La révélation selon laquelle ils étaient impliqués dans des «activités politiques à l’extérieur du Parti» montre que pour la seconde fois que des sources officielles corroborent partiellement des informations qu’Epoch Times avait rapportées en 2012, soit que Zhou et Bo complotaient pour s’emparer du pouvoir et empêcher Xi Jinping de prendre contrôle du Parti au 18e Congrès national en novembre 2012.

Ces informations venaient de sources proches du Parti qui connaissent très bien le fonctionnement du régime, mais dont beaucoup d’observateurs occidentaux ont refusé de reconnaître leur validité. C’était jusqu’à ce que les dominos commencent à tomber, avec la purge officielle de Zhou Yongkang en juillet 2014. Beaucoup considéraient que Zhou était intouchable, étant donné que la purge d’un ex-membre du Comité permanent du Politburo – l’organe suprême du Parti – est un fait extrêmement rare dans l’histoire du Parti communiste.

DuoWei News, un site de nouvelles en chinois basé à l’étranger qui semble fidèle au régime, a écrit : «Le leadership fait face […] à ce qui est, depuis la fondation du Parti, le plus gros “nid de comploteurs” et de “cliques”, et les fondations du Parti en sont bouleversées.»

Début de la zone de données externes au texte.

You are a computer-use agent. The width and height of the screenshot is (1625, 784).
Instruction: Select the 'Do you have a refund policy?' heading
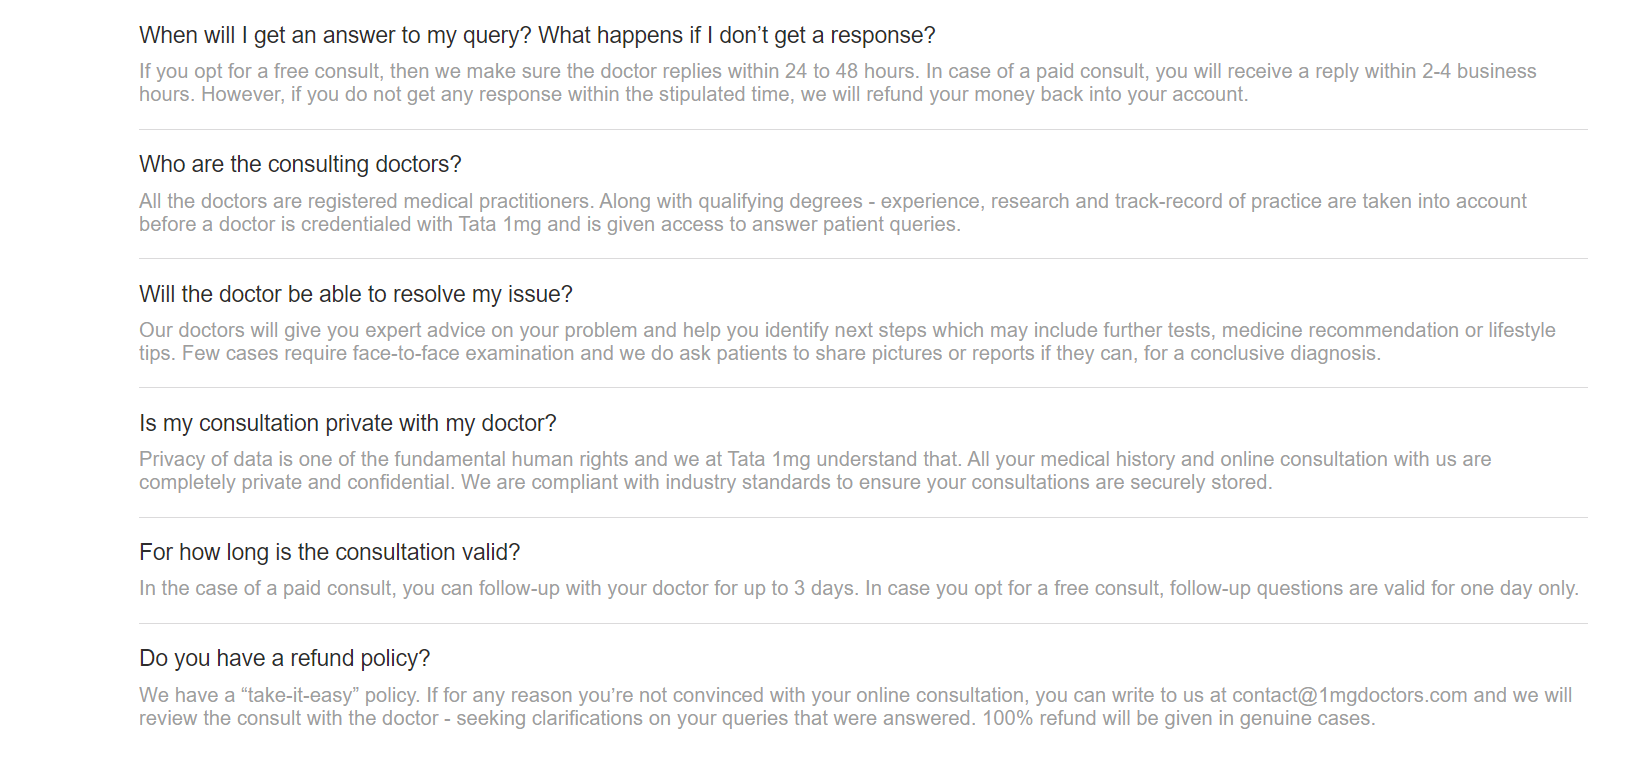285,659
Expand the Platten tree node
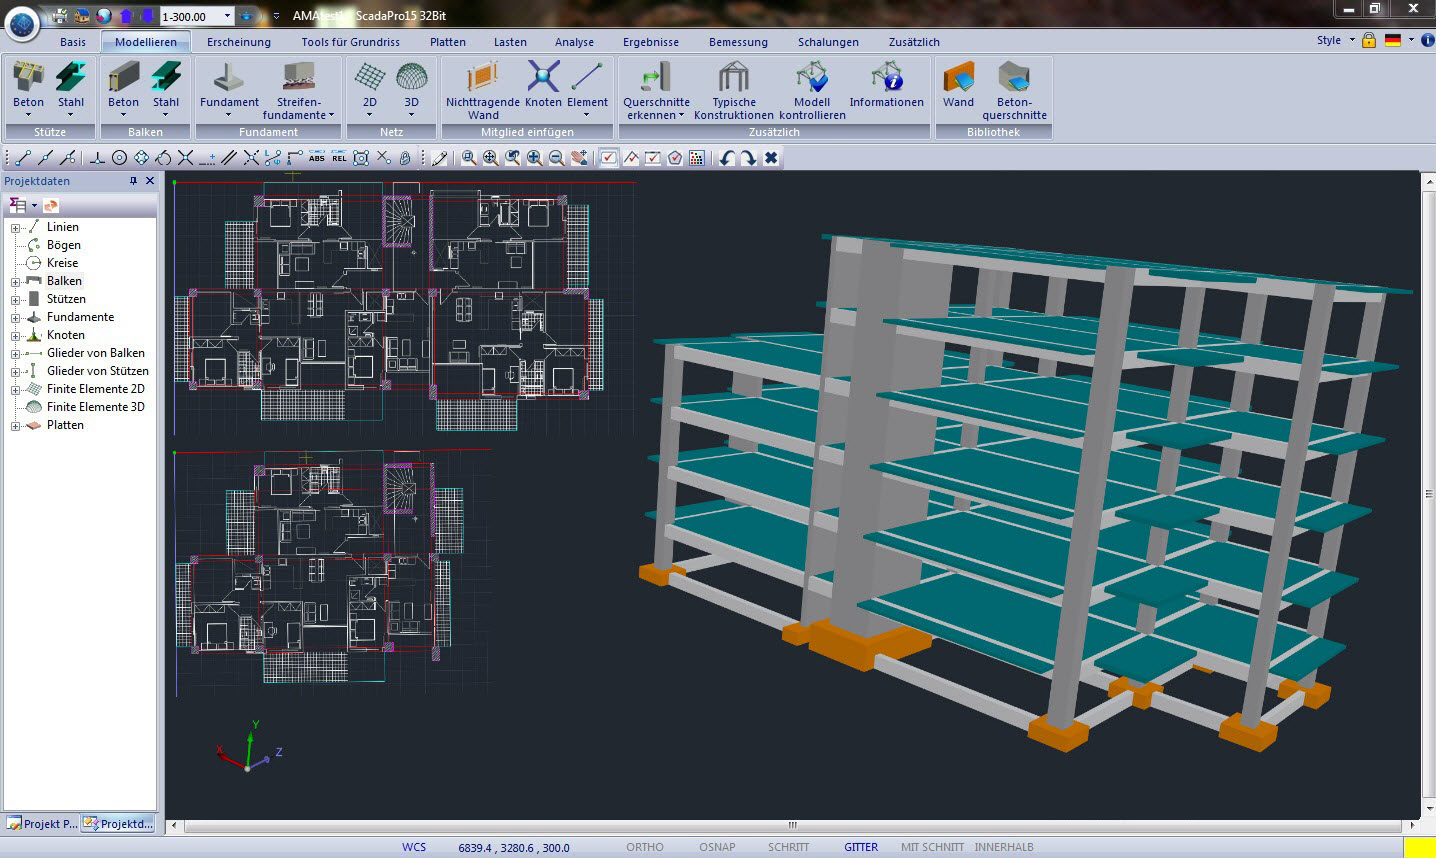Screen dimensions: 1436x858 15,425
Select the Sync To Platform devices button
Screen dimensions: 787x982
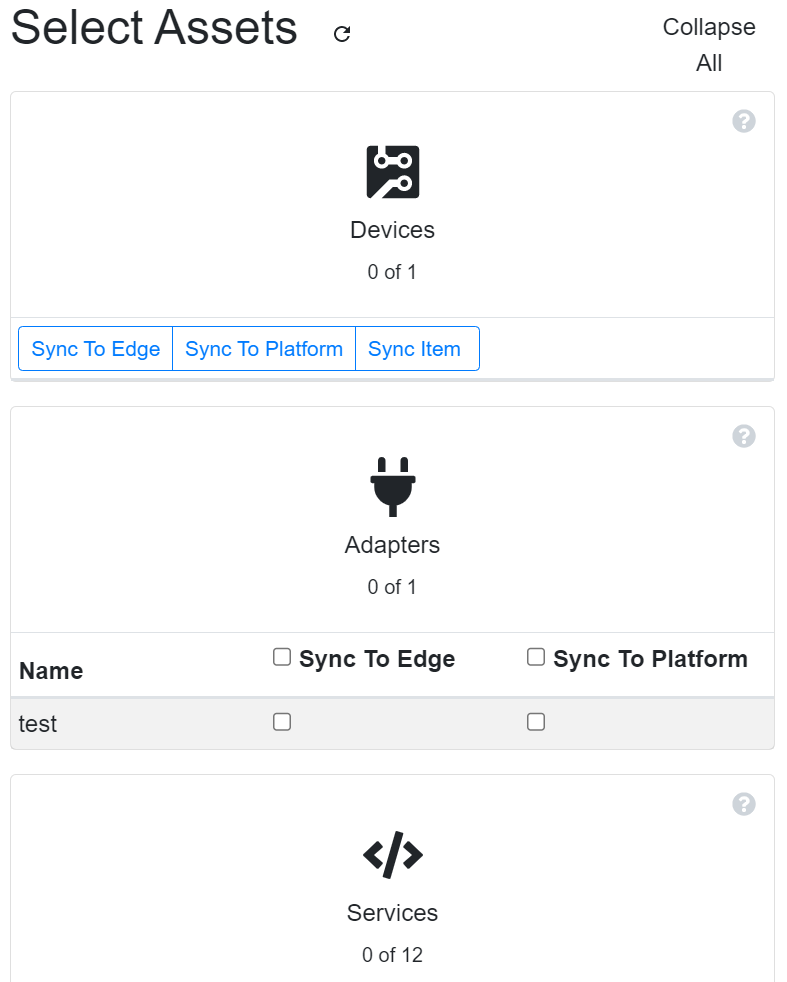point(264,349)
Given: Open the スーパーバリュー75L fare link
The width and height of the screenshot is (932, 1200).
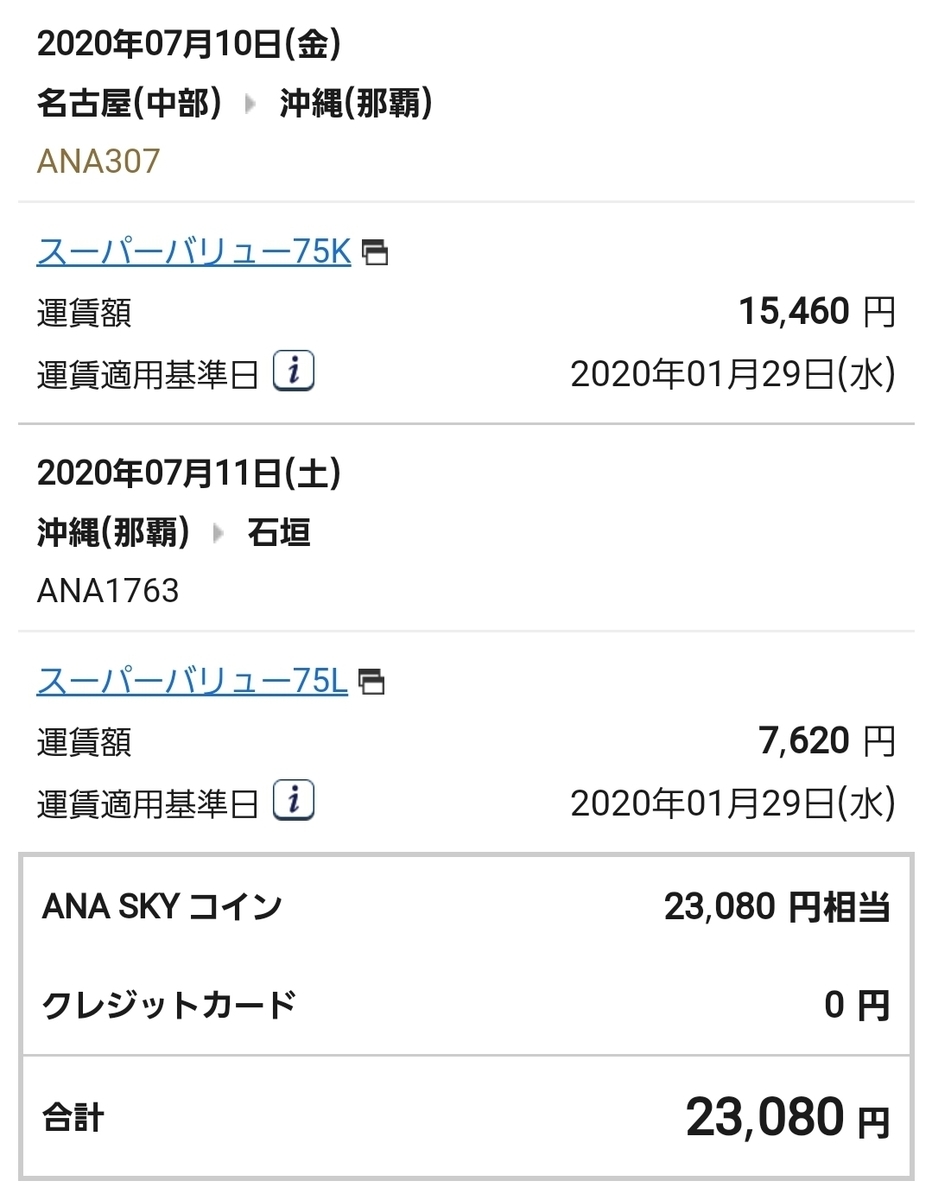Looking at the screenshot, I should (x=192, y=681).
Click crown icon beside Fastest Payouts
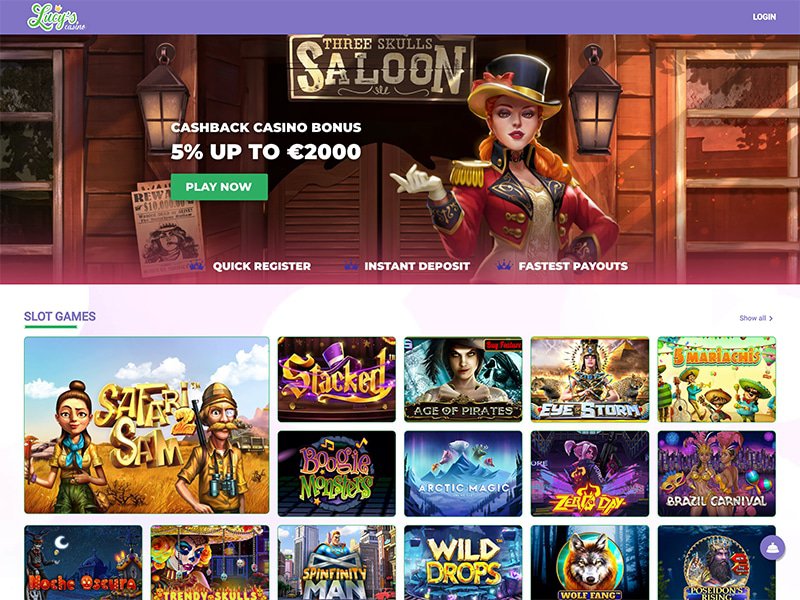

Xia Xiaoqiang, un chroniqueur politique de l’édition chinoise d’Epoch Times, a écrit récemment que les accusations contre les deux responsables «sont un signe que l’affaire Zhou Yongkang est devenue plus sérieuse. Et le mot “politique” insinue un coup d’État».

Xia a écrit que cette affaire pourrait prendre de l’ampleur et finalement impliquer le parrain et protecteur politique de Zhou et Bo, l’ex-dirigeant Jiang Zemin.